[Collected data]
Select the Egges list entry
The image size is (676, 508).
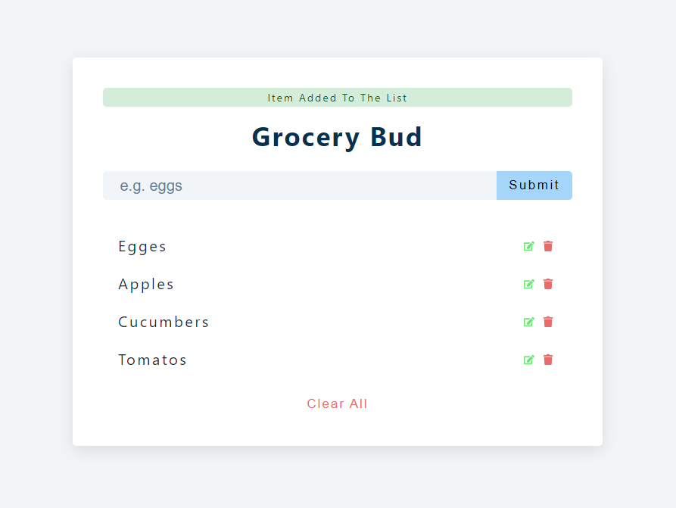142,246
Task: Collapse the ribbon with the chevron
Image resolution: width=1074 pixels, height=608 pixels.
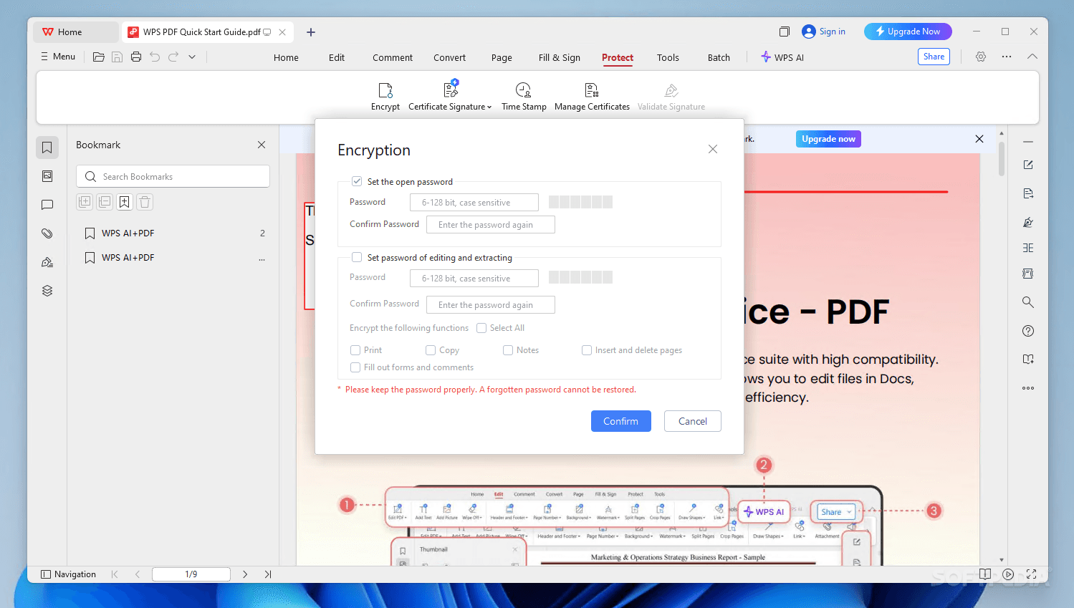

**Work instruction**
After removing each picture, print the entries above exactly as they were.

**Problem solution**
Select the Egges list entry
The image size is (676, 508).
142,246
Task: Collapse the ribbon with the chevron
Image resolution: width=1074 pixels, height=608 pixels.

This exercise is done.